Hearing of someone succumbing to coma made me realize that Miranda's days are numbered.  Longevity does depend on our conscious brain pushing the entire body along in health. But what is the point of those vegetative years? That's a hard question. The easy answer is that long illness, at any age, is not uncommon and arduous experiences may be long-term good. But that is not an answer if, all of a sudden, it happens to you. On hindsight some may prefer abrupt termination, such as in an aircraft crash. We do not live life based on hindsight. We cannot. But it is vexatious to us who left the door ajar in the faith that God may do a miracle. We cannot turn the clock back on a bad outcome. I can't escape the occasional guilt that I perpetrated her current zombie condition. Damned if I didn't proceed with her life-saving operation and damned if I did. But the former would have haunted me the rest of my life wondering  "what if?" No choice - just keep faith. Then as our lives get drawn down with time, keeping faith is getting harder.

Saturday Jan 31 9 pm: Today is just like any other but it would be 34 years we have been together. Getting more sunshine, and vitamin C for her skin blisters...

Friday Feb 14 3 pm: Blisters all over - is it Bullus Pemphigoit? The open sores should avoid visitors. Quite rare, attacking sick elderly.

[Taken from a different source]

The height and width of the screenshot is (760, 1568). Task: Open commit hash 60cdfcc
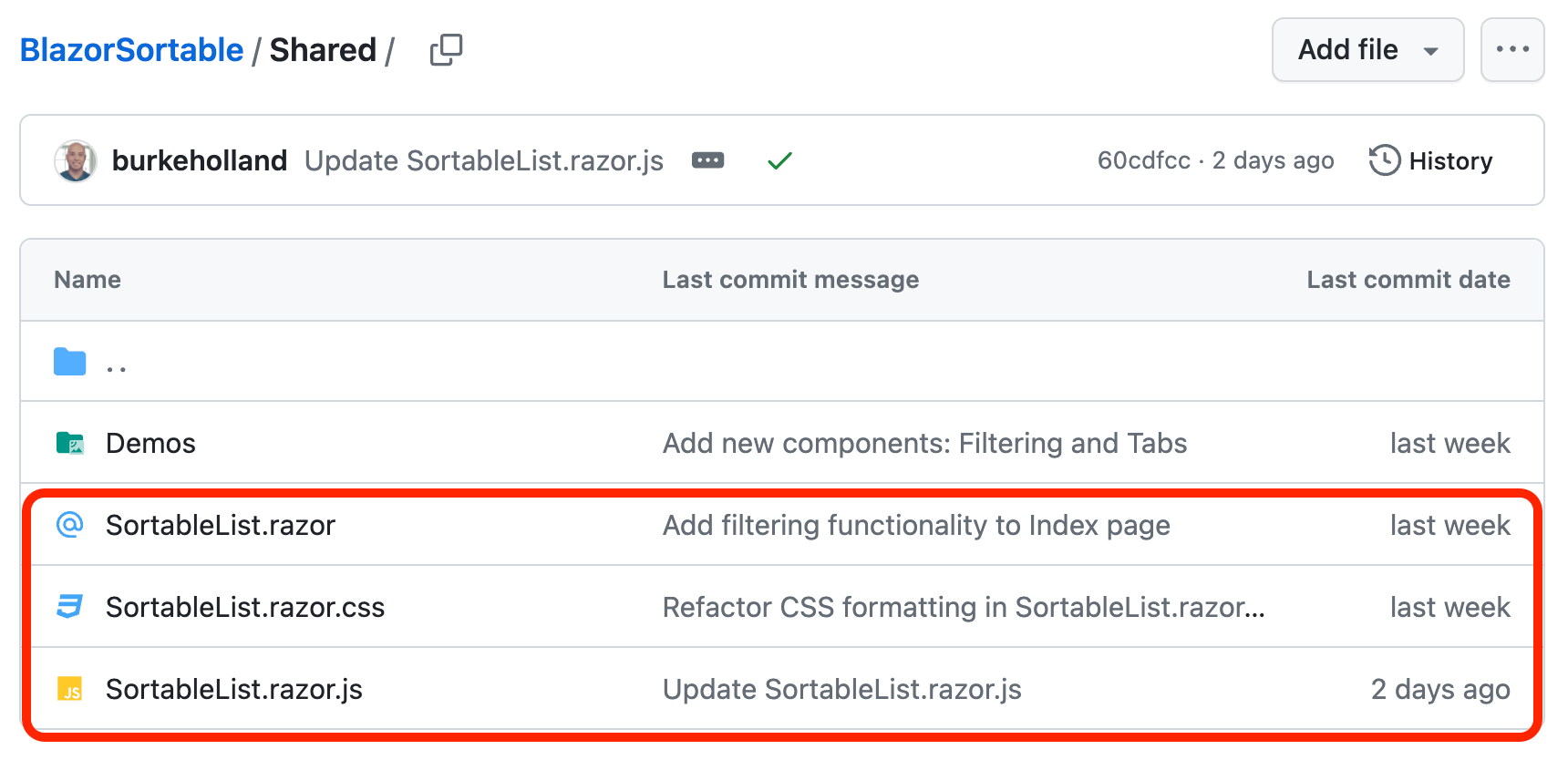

Wednesday,  Lunar Year eve: So Miranda was warded yesterday at Skin hospital with bleeding welts over a third of her body. Awaiting results of blood test and skin biopsy. Cradle bed care for possibly a week.
Monday Feb 23 3 pm: Her numerous scars were starting to heal and allowed to return home from cradle bed care. But one week of lying in bed means she would have to restart softening her rigid limbs again by physio. Lost 4 kg of fluid.

Friday Mar 6 1 pm: So tests confirm Bullus Pemphigoit,  but 1 week of hospitalization had weakened her considerably. Back to the hard work of strengthening her posture and breathing. The review today shows she has to fight the autoimmune disease for another month.

Saturday Mar 14 1 pm: Her skin condition prompted a daily dose of sunshine daily, when for the past years she had been convalescing in the air-con shade. Tried to excite her for all the warm felicitation of her 25 years work at BTI, but I doubt she even recognize herself in the photograph. Maybe next time.

Saturday Mar 21 7 pm: I think she's happy to be surrounded by people although I cannot verify. Her inability to speak greatest source of sadness.

Friday Mar 27 11 am: We buried Skipper today. With Pi he had been Miranda's constant companion at night and had been confused since her stroke. Both had bled from the stomach - Pi had amoeba infected dishwater and Skipper a ruptured tumor. I brought him to say goodbye but she was fast asleep.